Stored dataset items
■ ■ ■ ■ ■ ■ ■

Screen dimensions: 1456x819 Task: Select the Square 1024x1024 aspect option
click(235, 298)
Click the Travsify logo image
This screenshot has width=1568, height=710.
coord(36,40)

■ ■ ■ ■ ■ ■ ■

Exactly as written, give the records again.

Screen dimensions: 1456x819 Task: Select the Square 1024x1024 aspect option
click(235, 298)
Click the Travsify logo image
This screenshot has width=1568, height=710.
coord(36,40)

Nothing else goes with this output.